Exercise details>
Where an entry contains an image, skip the image and print the rest exactly.

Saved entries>
+===+

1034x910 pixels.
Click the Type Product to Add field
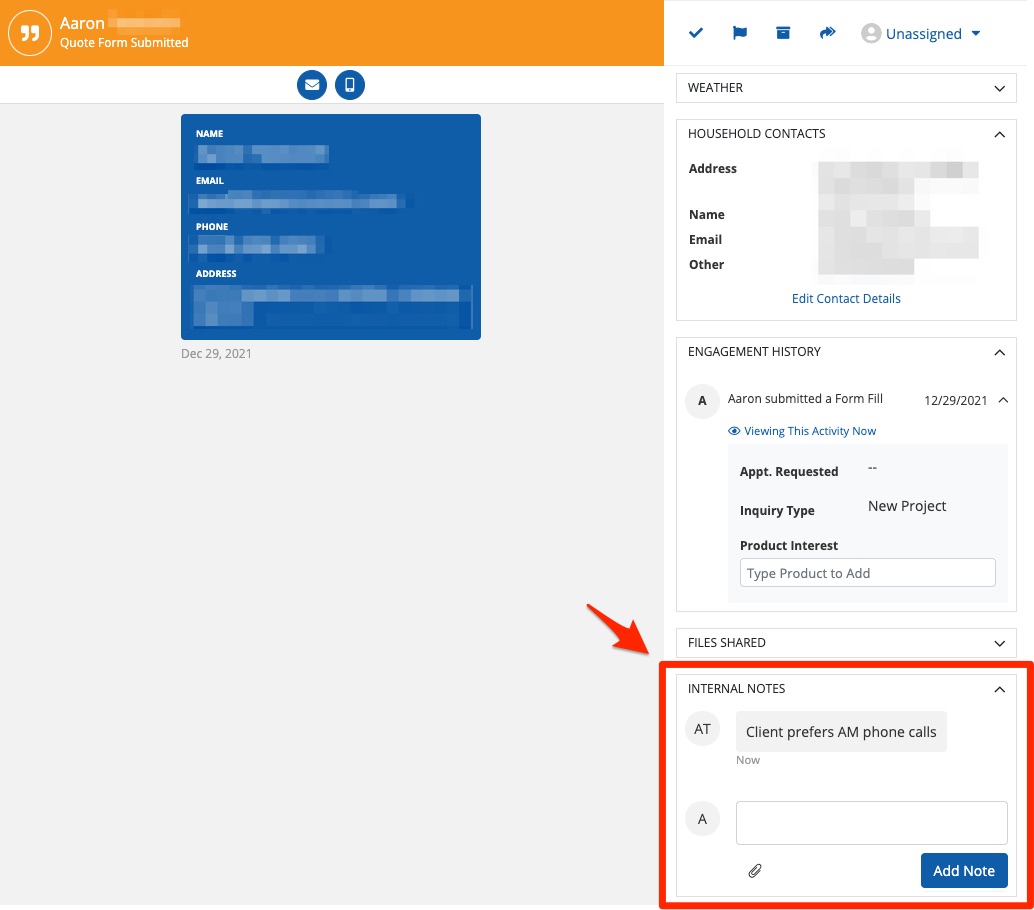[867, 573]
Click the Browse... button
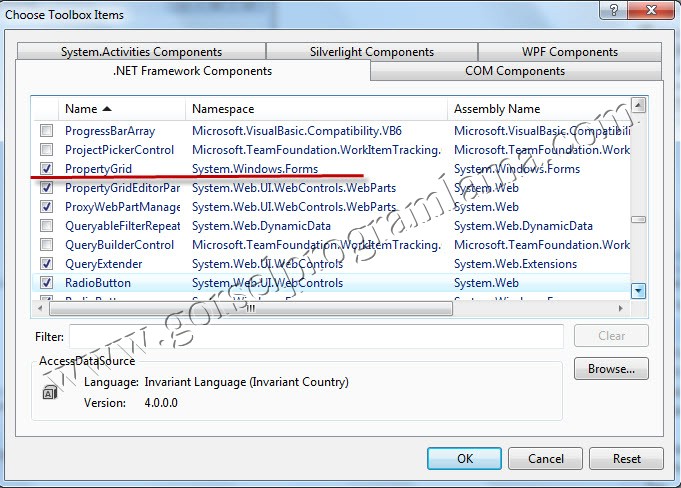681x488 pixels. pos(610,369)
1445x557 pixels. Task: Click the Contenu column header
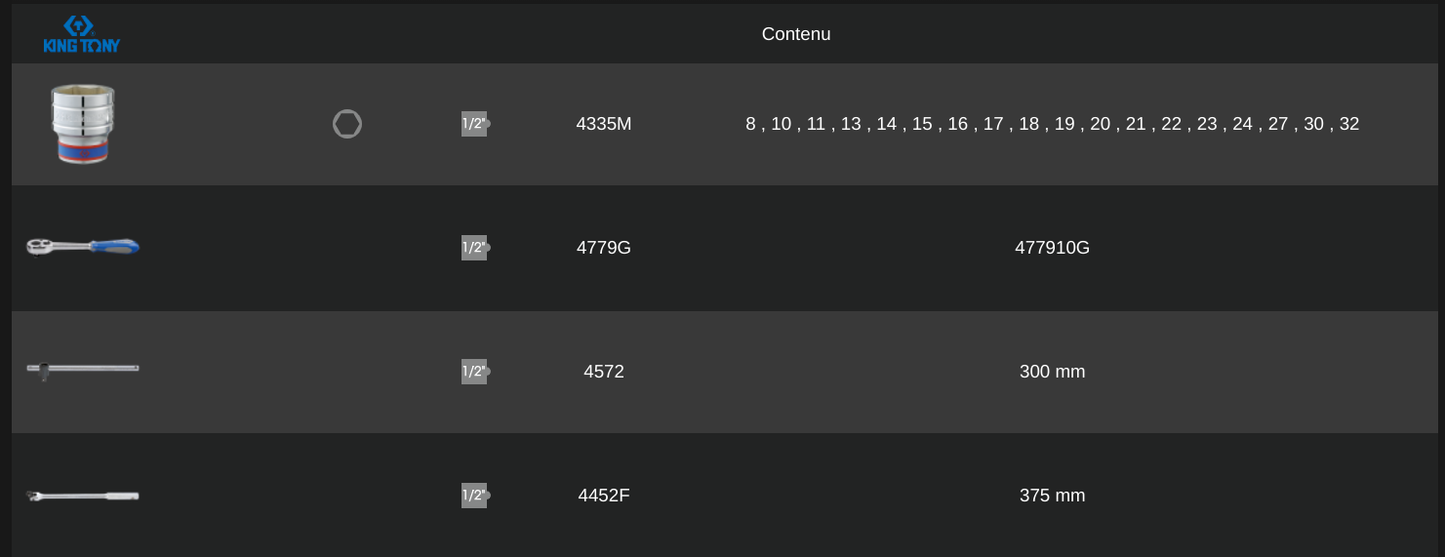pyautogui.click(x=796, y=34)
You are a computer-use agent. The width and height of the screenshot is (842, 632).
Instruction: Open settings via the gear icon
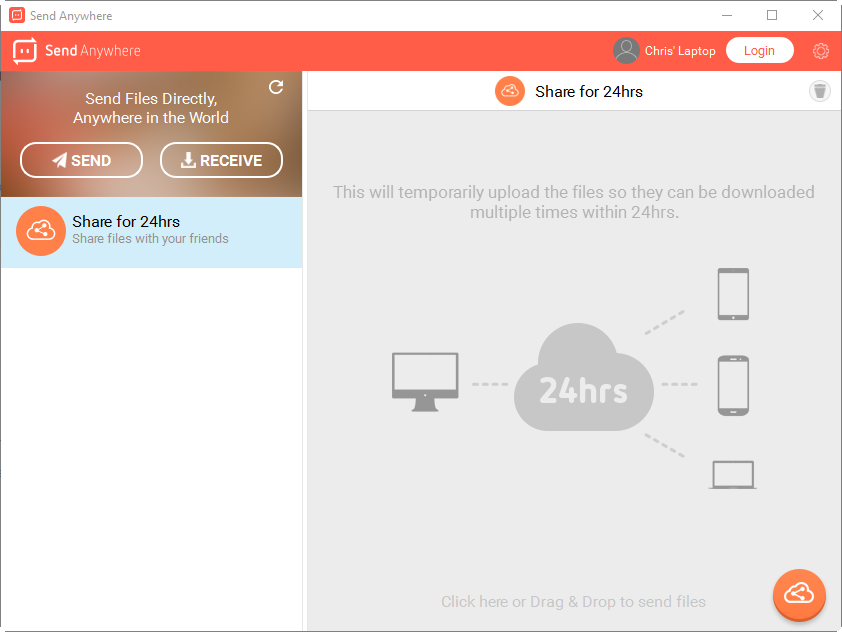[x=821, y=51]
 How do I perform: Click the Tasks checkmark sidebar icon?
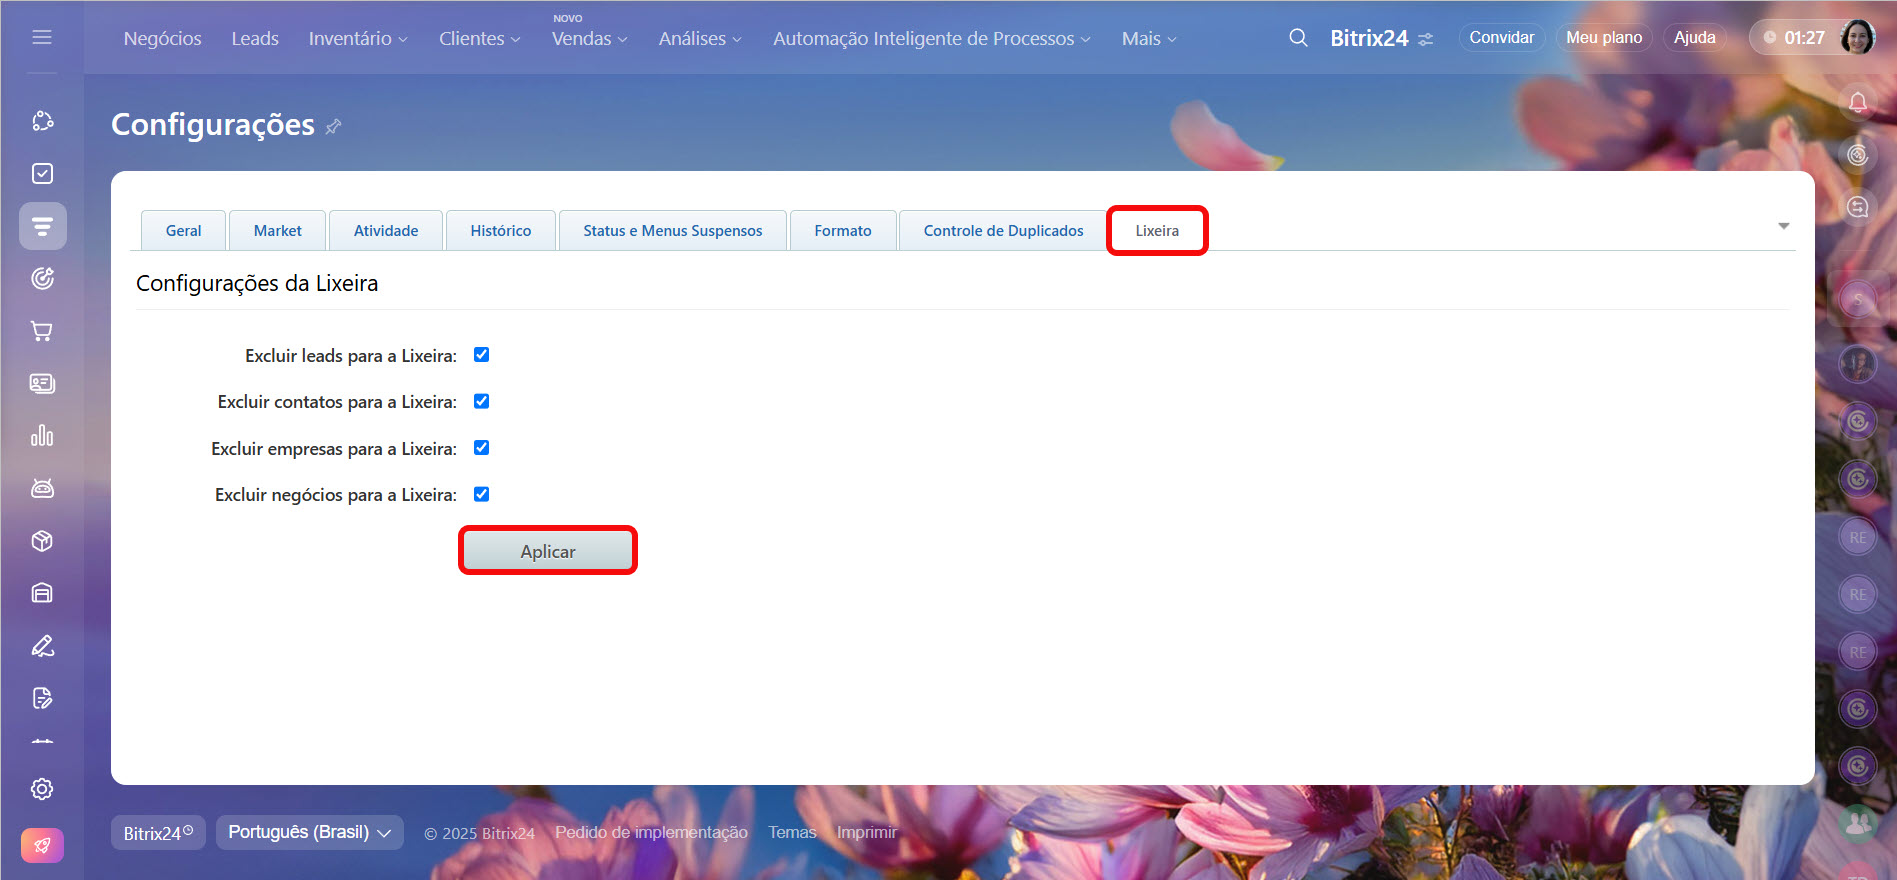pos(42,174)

+===+

Completed task>
1034x910 pixels.
Click the Type Product to Add field
[867, 573]
Click the Browse... button
681x488 pixels. pos(610,369)
1445x557 pixels. Task: Click the Contenu column header
pyautogui.click(x=796, y=34)
You are a computer-use agent. The width and height of the screenshot is (842, 632).
Instruction: Open settings via the gear icon
[x=821, y=51]
 How do I perform: Click the Tasks checkmark sidebar icon?
pos(42,174)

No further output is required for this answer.